*Data provided*.

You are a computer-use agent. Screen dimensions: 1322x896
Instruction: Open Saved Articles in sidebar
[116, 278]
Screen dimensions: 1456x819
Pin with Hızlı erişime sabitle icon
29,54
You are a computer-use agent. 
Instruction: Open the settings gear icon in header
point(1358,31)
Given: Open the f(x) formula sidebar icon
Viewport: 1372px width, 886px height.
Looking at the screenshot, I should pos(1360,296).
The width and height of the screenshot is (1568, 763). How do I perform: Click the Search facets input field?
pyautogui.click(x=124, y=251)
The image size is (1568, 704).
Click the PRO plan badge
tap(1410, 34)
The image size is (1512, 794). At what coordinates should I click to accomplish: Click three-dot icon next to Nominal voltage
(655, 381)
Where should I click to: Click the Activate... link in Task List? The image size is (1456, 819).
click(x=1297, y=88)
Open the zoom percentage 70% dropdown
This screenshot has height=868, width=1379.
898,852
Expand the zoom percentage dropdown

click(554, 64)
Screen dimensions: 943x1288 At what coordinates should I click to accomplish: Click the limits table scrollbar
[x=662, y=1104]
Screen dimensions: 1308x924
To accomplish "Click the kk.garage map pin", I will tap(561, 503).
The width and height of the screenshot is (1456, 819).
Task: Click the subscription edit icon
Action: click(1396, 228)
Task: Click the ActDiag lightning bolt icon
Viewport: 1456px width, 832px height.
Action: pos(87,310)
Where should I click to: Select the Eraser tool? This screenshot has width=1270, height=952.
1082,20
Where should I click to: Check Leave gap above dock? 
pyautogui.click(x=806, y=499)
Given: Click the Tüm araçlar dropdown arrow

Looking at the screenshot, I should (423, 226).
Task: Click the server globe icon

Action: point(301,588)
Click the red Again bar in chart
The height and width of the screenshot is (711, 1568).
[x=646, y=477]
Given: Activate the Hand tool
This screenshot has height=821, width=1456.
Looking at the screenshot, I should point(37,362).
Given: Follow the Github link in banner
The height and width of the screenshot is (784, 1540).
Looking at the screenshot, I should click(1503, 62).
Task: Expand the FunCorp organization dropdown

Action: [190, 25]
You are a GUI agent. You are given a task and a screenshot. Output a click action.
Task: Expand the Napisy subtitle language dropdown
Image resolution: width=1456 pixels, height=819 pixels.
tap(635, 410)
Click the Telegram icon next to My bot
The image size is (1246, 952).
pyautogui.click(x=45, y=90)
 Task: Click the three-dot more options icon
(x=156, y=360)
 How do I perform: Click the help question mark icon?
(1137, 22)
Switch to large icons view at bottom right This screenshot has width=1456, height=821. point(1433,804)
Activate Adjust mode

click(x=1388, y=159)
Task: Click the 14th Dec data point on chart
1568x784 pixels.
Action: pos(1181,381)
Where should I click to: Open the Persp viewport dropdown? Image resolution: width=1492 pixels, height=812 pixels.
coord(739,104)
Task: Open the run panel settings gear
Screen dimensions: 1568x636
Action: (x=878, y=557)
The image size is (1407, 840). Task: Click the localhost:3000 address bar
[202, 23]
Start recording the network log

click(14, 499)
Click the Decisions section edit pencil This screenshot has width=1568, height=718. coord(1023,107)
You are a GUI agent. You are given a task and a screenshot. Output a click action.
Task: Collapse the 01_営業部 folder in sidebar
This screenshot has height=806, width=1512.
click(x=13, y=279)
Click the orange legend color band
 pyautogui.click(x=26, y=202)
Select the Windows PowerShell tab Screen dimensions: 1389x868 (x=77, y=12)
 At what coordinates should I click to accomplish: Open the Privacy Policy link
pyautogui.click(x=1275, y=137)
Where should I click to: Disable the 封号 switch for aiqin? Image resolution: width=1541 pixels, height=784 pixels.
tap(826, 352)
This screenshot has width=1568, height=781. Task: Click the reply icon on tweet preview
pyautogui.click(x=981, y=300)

*What you are asked to do*. Retype the records above, but only those lines that fall between the line containing "Screen dimensions: 1308x924" and the line containing "Click the red Again bar in chart", with both of those lines included, exactly as written.

*Answer to this task*.
Screen dimensions: 1308x924
To accomplish "Click the kk.garage map pin", I will tap(561, 503).
The width and height of the screenshot is (1456, 819).
Task: Click the subscription edit icon
Action: click(1396, 228)
Task: Click the ActDiag lightning bolt icon
Viewport: 1456px width, 832px height.
Action: pos(87,310)
Where should I click to: Select the Eraser tool? This screenshot has width=1270, height=952.
1082,20
Where should I click to: Check Leave gap above dock? 
pyautogui.click(x=806, y=499)
Given: Click the Tüm araçlar dropdown arrow

Looking at the screenshot, I should (423, 226).
Task: Click the server globe icon

Action: point(301,588)
Click the red Again bar in chart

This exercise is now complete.